* MATERIAL SUPPLIED *

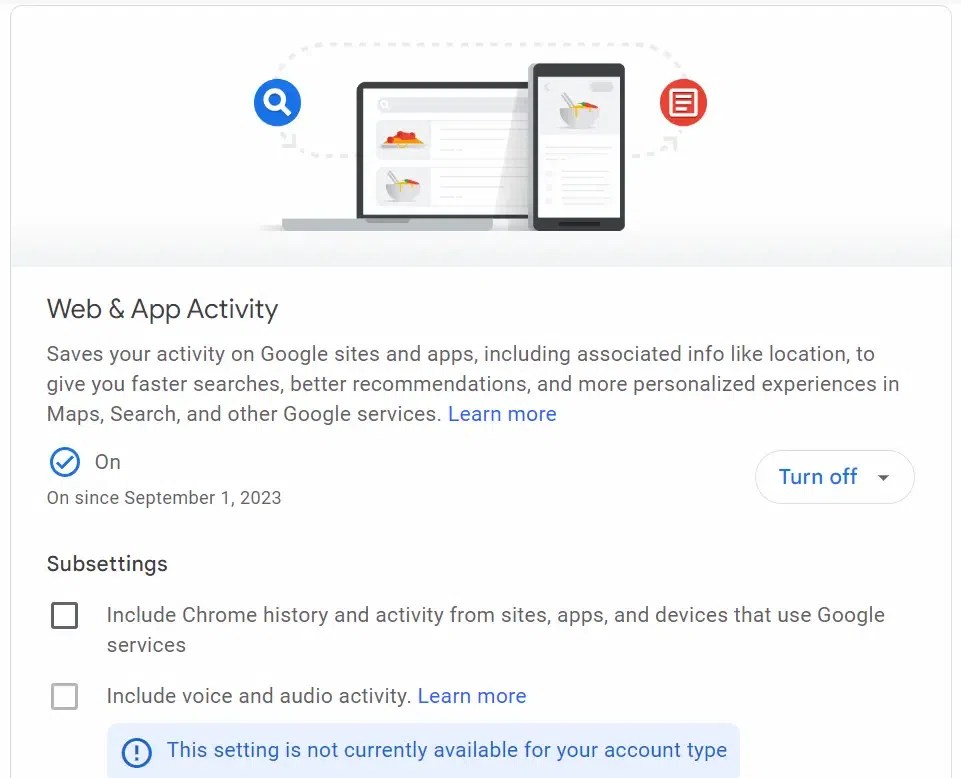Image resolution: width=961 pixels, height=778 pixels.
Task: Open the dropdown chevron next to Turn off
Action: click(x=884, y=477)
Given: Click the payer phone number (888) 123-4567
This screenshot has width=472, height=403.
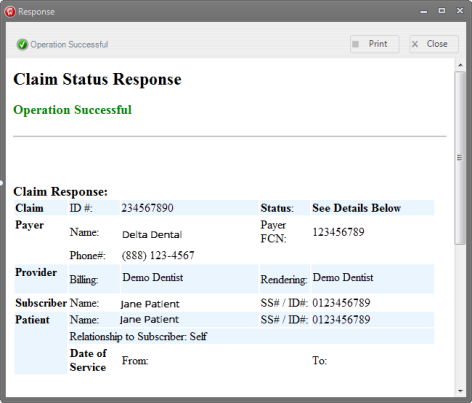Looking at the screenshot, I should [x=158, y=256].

* YOUR OBJECTIVE *
A faithful copy is needed of the lines from the one containing "Given: Click the" through the last line of the data above, with pictures left out.

* THE COMPLETED TASK *
Given: Click the payer phone number (888) 123-4567
This screenshot has width=472, height=403.
Looking at the screenshot, I should [x=158, y=256].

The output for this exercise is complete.